> _Supplied text_:

++++++++++++++++++++

More on the limits of Grayscale


Nick Makris (nick@mcn.org)
Fri, 30 Jul 1999 07:45:57 -0700


The limits of the printing the grayscale have been discussed more than once
on this forum. And even some of the responses to my notes on Dan's book
indicate that they are hard put to discern any appreciable differences when
printing on a 1200-1440 DPI printer. I recall that on one occasion,
(forgive me, I don't remember who said it) someone made the point about not
needing 256 colors of gray to successfully print a grayscale image.

In my recent testing/investigation I have also been using a book called
"Real World Scanning and Halftones" by Blatner, Fleishman & Roth (2nd
edition) Peach Pit Press. I highly recommend this text - it is very
comprehensive and among its other attributes, it does a wonderful job of
analogizing halftone vs stochastic processes. The following formula (a
derivative of one found on page 218 of the text), begins to provide insight
to the idea that the max printer resolution as output on any piece (say
1440dpi) is limited by the combined use of number of grays (say 130 out of
possible 256) and the number of lines chosen for the screened output (say
130): Actual print output in dpi=(Screened output in LPI) X square
root(Number of Grayscale colors to be printed)

++++++++++++++++++++

(Data about locating elements on screens)
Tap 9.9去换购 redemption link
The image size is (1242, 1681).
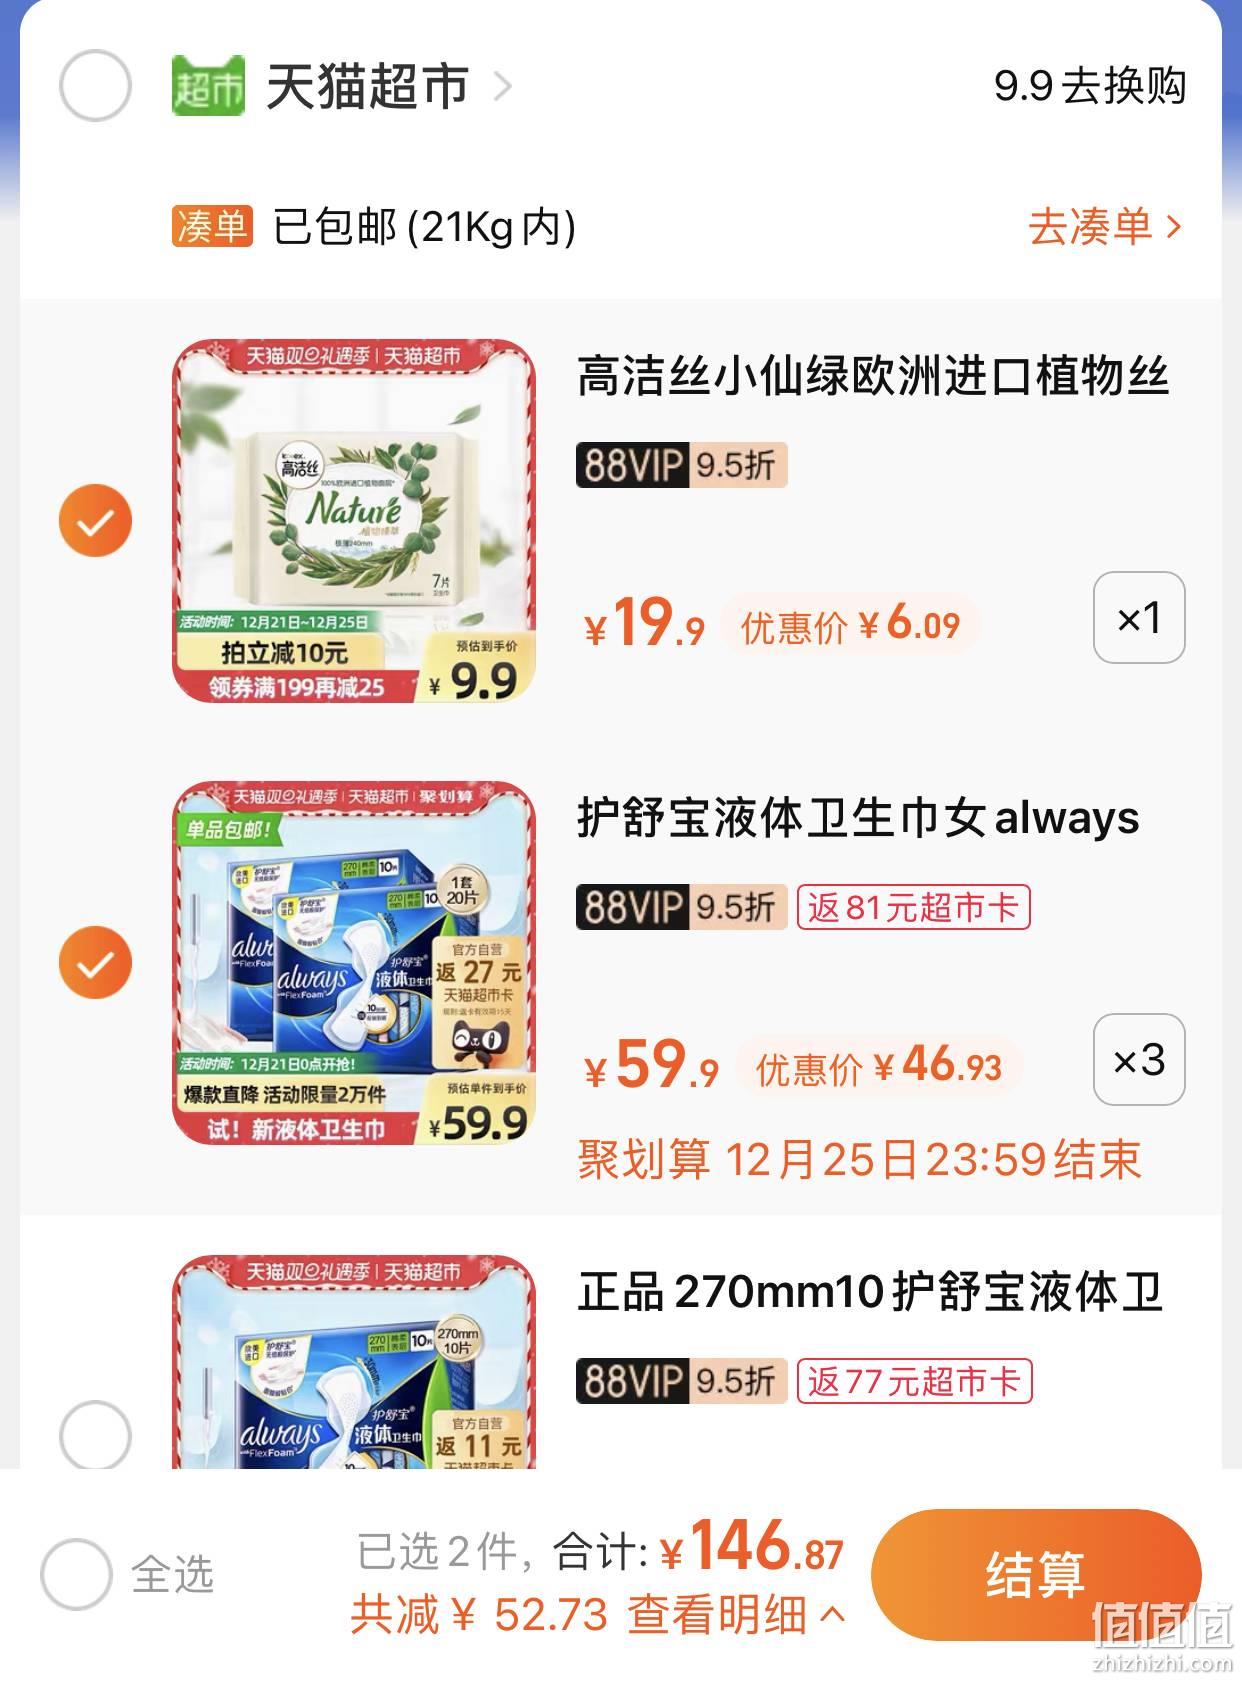click(x=1089, y=86)
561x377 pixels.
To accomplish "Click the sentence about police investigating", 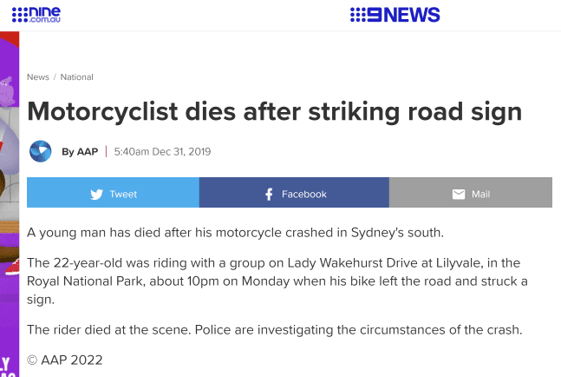I will 358,330.
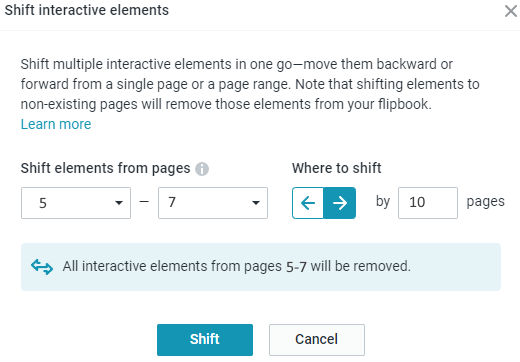Click the blue Shift button
This screenshot has height=362, width=520.
click(205, 340)
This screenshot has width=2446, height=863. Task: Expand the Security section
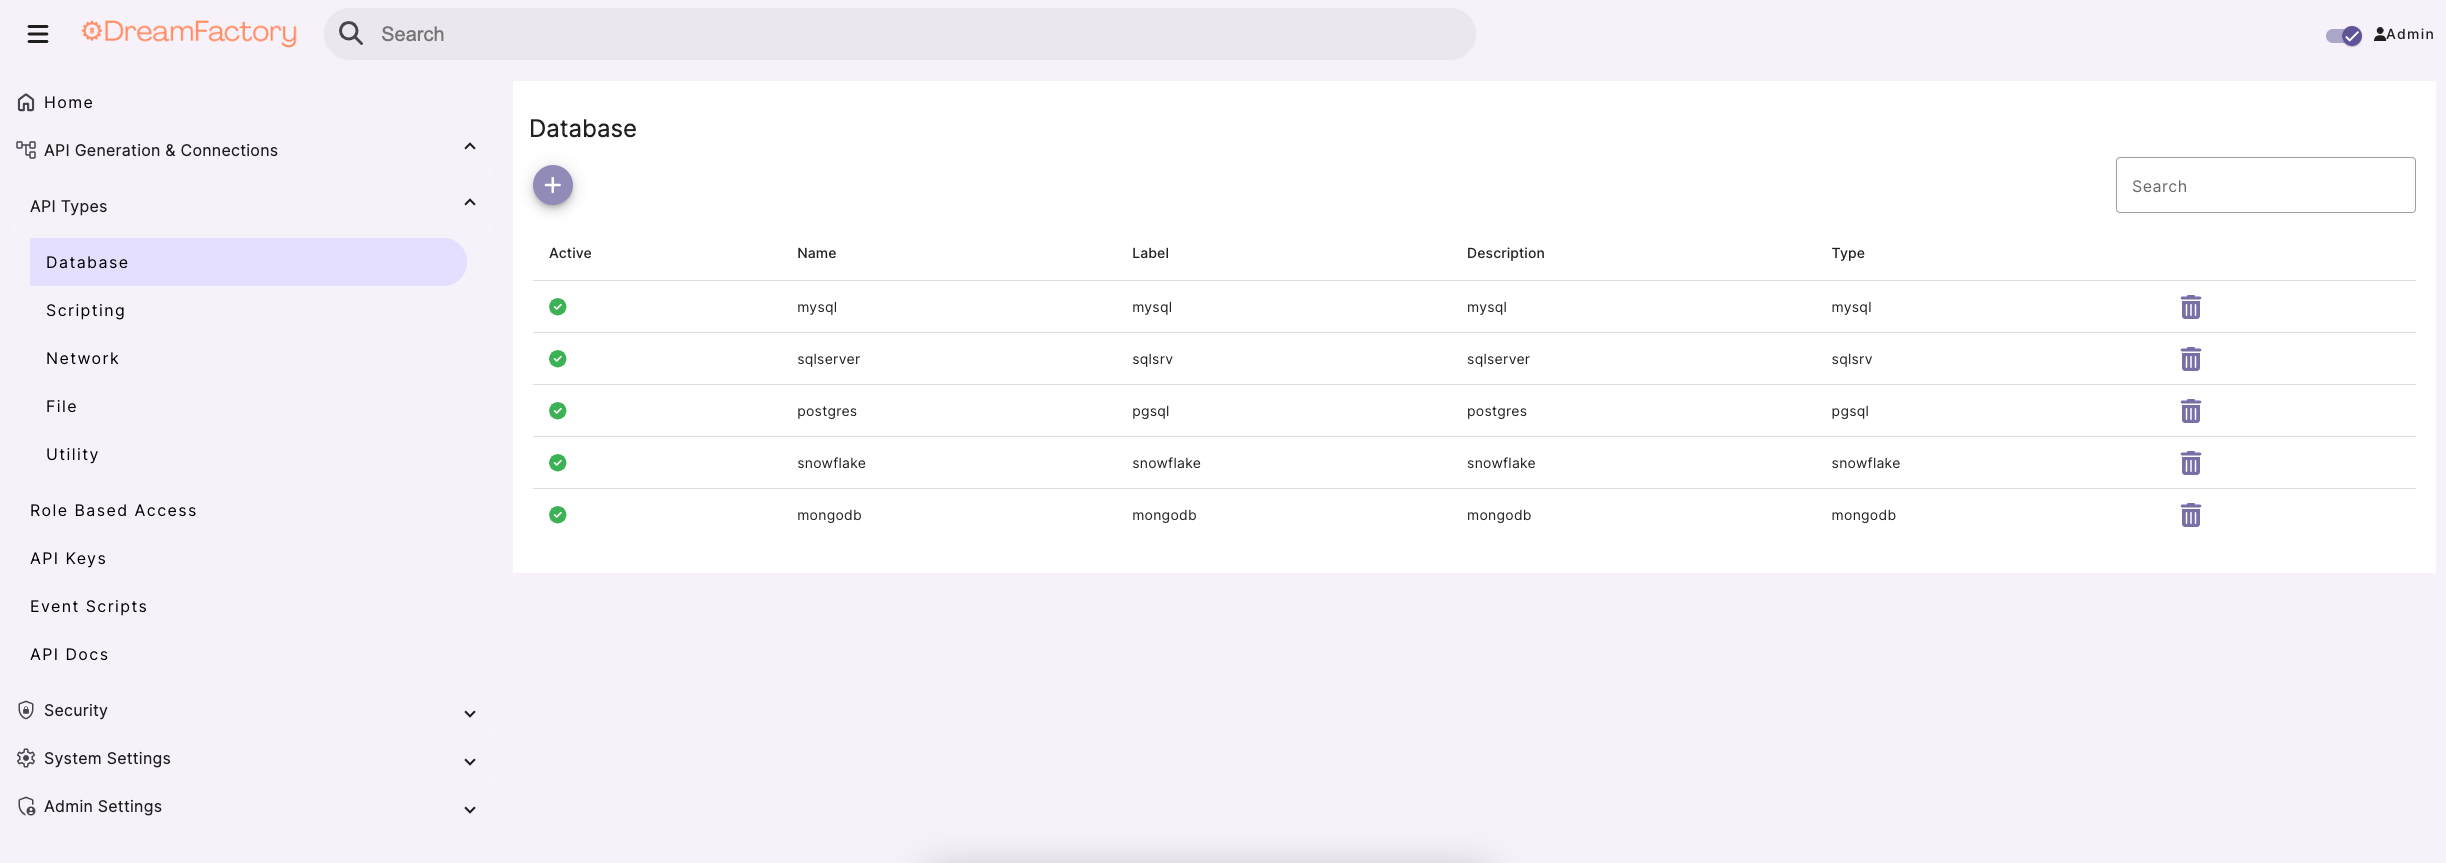[x=469, y=713]
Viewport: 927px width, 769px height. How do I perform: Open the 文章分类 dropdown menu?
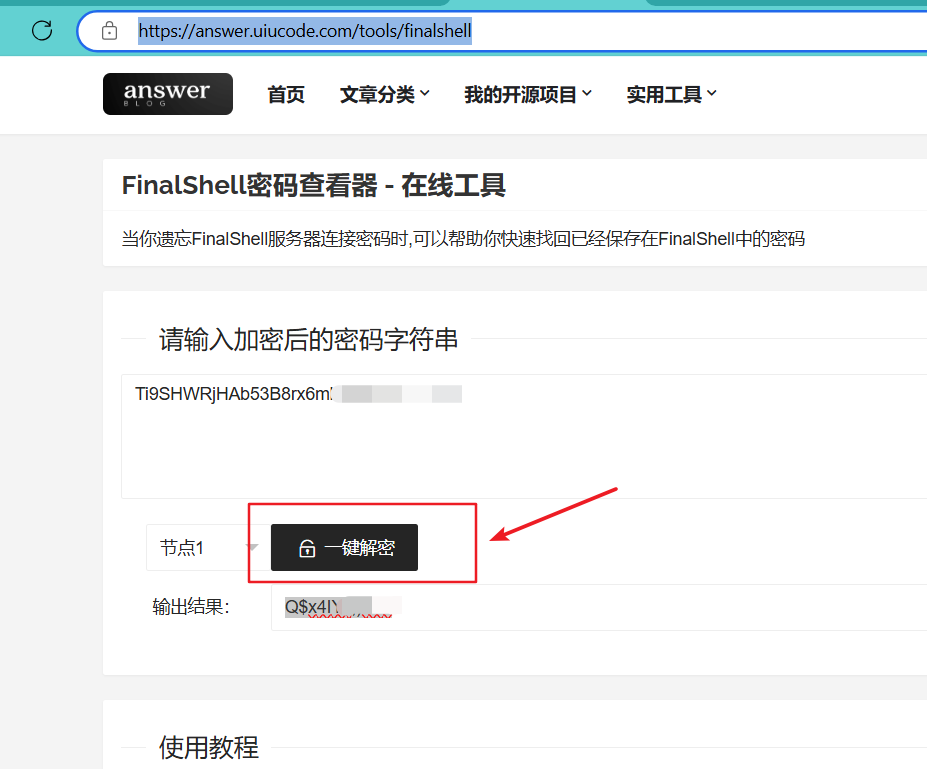click(384, 93)
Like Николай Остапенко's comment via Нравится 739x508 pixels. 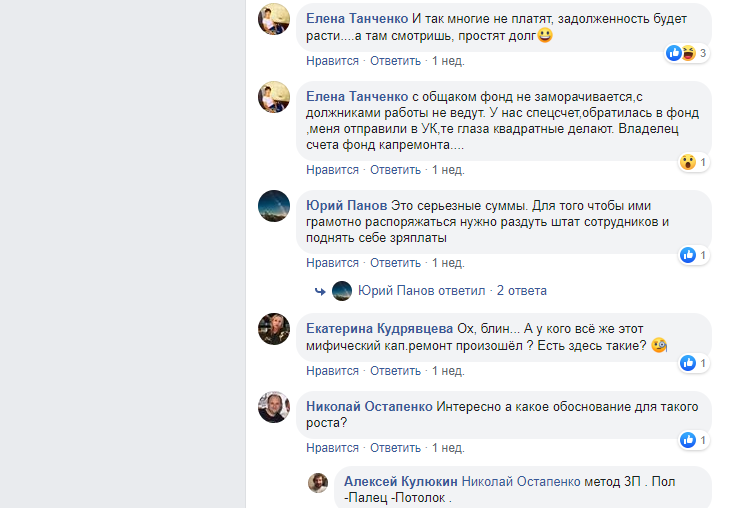tap(332, 447)
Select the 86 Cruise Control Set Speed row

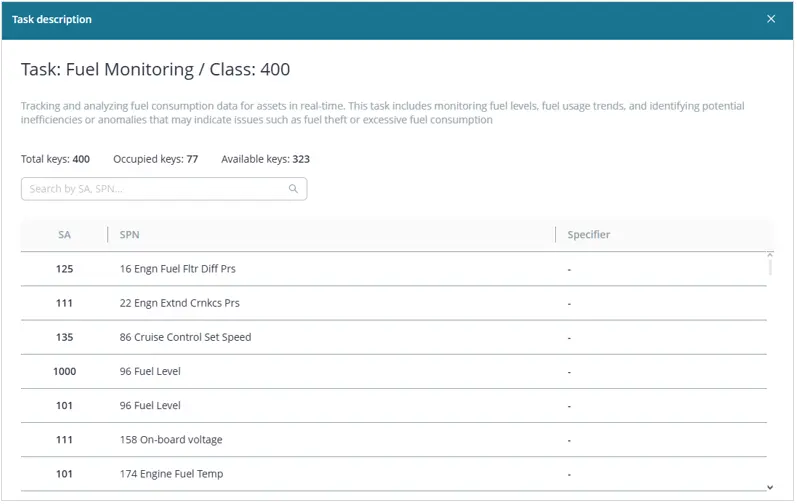pyautogui.click(x=185, y=337)
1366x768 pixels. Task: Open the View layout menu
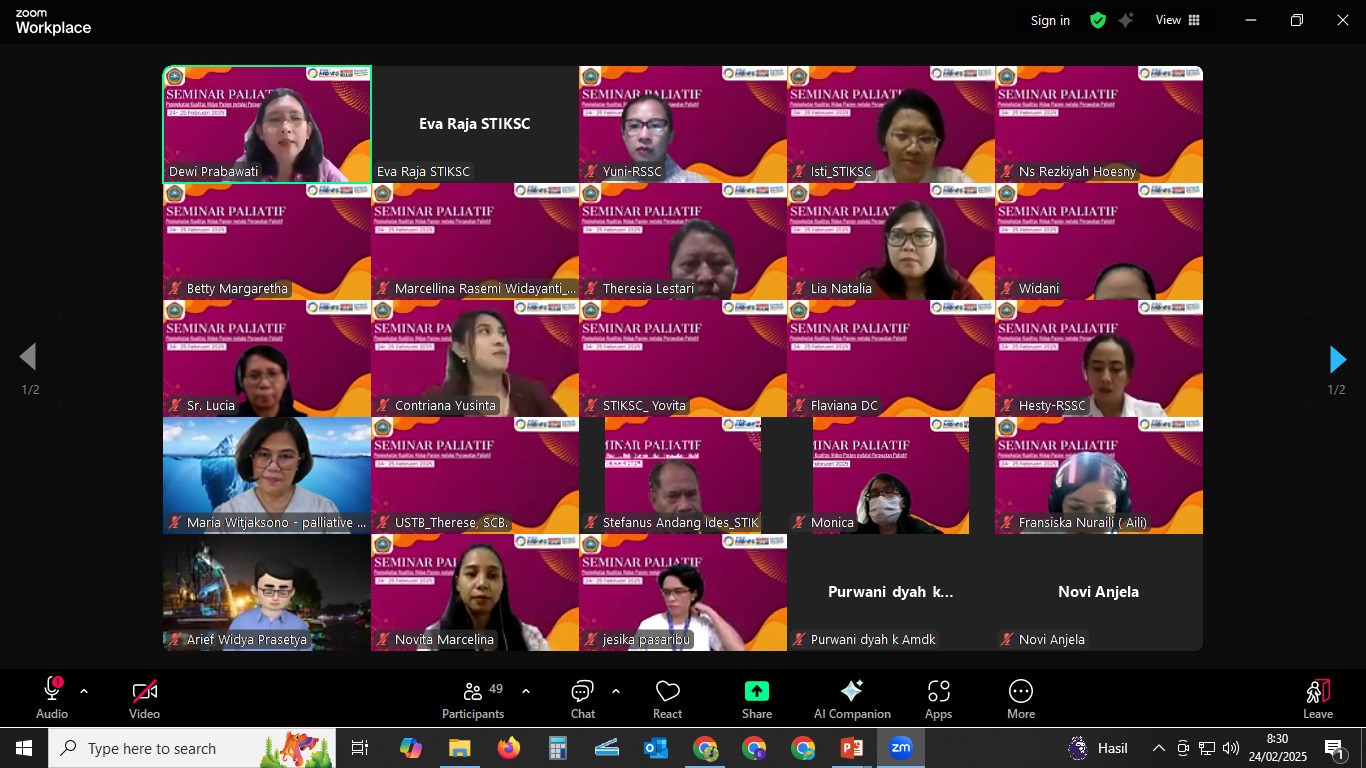[1177, 20]
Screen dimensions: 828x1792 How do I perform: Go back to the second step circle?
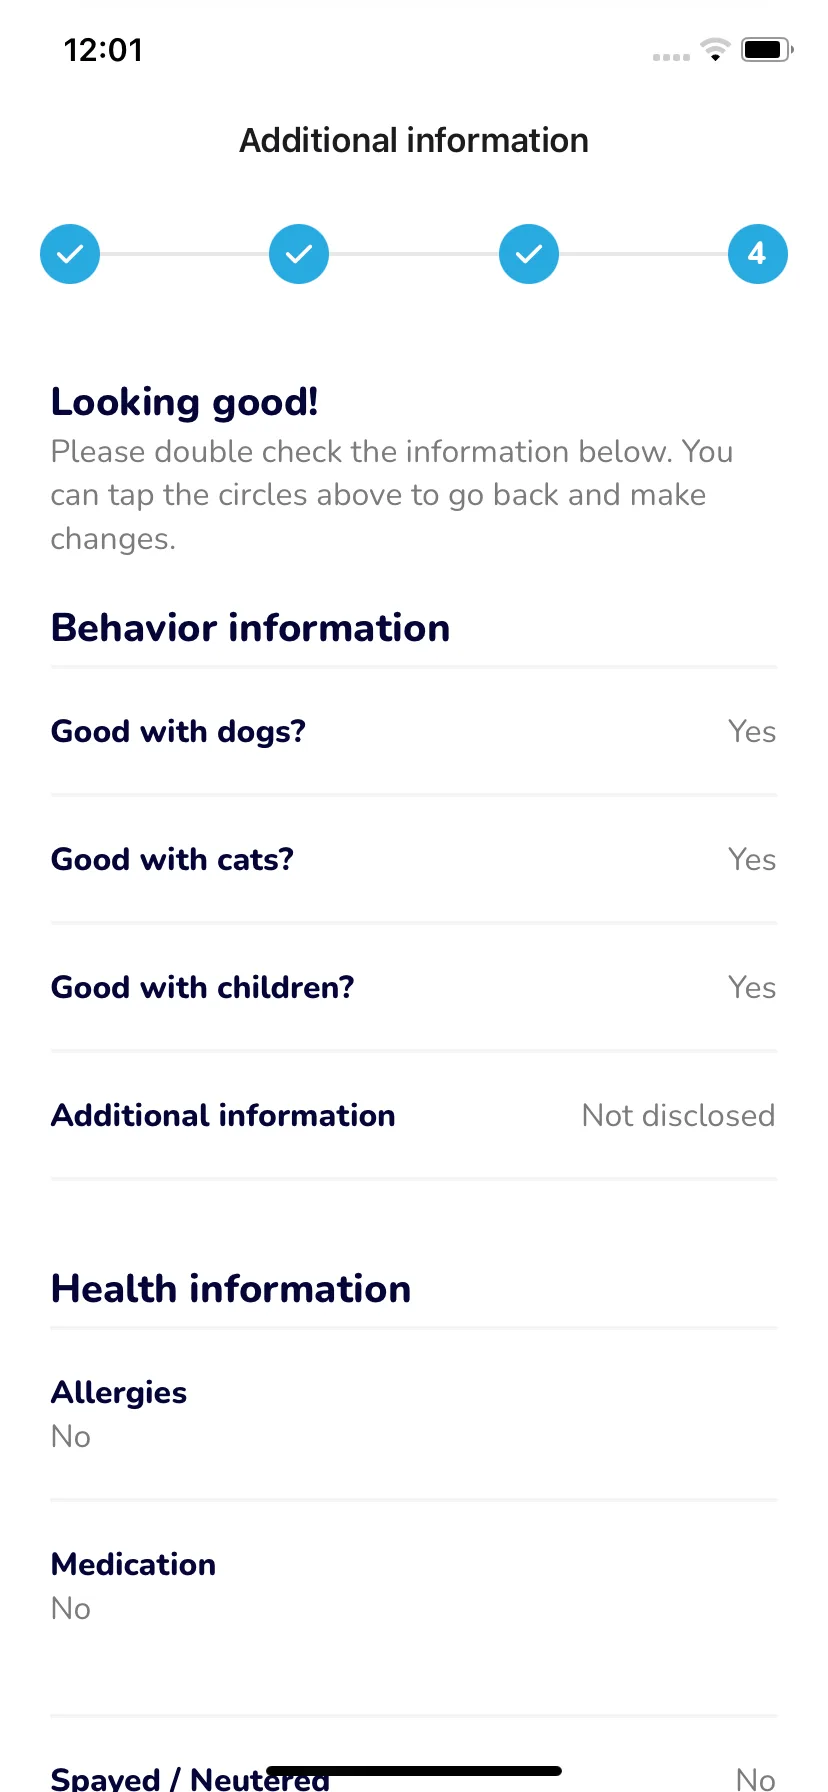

++++++++++++++++++++

> _Requirement_: Reproduce word for word the passage of the post on the limits of grayscale printing from "More on the" to "a grayscale image.".

> _Final answer_:
More on the limits of Grayscale


Nick Makris (nick@mcn.org)
Fri, 30 Jul 1999 07:45:57 -0700


The limits of the printing the grayscale have been discussed more than once
on this forum. And even some of the responses to my notes on Dan's book
indicate that they are hard put to discern any appreciable differences when
printing on a 1200-1440 DPI printer. I recall that on one occasion,
(forgive me, I don't remember who said it) someone made the point about not
needing 256 colors of gray to successfully print a grayscale image.